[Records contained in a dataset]
_ _ _ _

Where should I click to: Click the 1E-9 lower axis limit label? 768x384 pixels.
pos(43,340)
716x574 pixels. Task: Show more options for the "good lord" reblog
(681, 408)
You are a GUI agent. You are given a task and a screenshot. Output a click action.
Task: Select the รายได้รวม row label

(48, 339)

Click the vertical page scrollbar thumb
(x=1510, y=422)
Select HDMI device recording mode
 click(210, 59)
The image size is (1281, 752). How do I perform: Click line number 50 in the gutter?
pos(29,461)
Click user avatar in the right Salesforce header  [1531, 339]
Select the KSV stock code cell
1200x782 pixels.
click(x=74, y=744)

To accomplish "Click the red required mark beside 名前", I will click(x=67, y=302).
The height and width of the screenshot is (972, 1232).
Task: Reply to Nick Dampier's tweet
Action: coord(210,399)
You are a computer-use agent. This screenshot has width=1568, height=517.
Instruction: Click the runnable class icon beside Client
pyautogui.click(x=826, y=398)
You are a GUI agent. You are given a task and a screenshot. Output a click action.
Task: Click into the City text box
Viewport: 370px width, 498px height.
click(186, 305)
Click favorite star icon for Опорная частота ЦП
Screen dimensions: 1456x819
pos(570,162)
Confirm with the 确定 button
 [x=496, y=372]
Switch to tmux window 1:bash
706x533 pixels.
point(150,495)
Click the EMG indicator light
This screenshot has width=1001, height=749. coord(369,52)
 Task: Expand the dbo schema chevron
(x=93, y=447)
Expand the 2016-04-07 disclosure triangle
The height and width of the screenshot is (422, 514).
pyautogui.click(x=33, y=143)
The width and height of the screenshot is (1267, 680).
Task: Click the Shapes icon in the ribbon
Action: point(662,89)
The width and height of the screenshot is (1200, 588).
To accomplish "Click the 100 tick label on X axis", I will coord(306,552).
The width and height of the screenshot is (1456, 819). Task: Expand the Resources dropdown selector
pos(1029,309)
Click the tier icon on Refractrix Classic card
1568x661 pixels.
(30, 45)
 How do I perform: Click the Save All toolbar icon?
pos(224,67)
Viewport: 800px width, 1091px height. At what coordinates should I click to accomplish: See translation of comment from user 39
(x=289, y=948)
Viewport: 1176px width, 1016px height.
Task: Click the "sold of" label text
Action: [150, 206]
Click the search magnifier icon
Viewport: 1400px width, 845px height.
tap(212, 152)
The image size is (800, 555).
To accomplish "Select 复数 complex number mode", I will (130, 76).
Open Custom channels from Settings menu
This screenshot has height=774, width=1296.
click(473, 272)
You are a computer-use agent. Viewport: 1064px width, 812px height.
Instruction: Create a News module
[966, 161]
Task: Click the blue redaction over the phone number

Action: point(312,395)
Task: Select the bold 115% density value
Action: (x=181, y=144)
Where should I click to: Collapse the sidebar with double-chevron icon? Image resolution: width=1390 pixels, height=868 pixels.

_ _ _ _

Exercise >>
State the number of lines in the data above containing the string "agent" and nothing more.

Final answer >>
4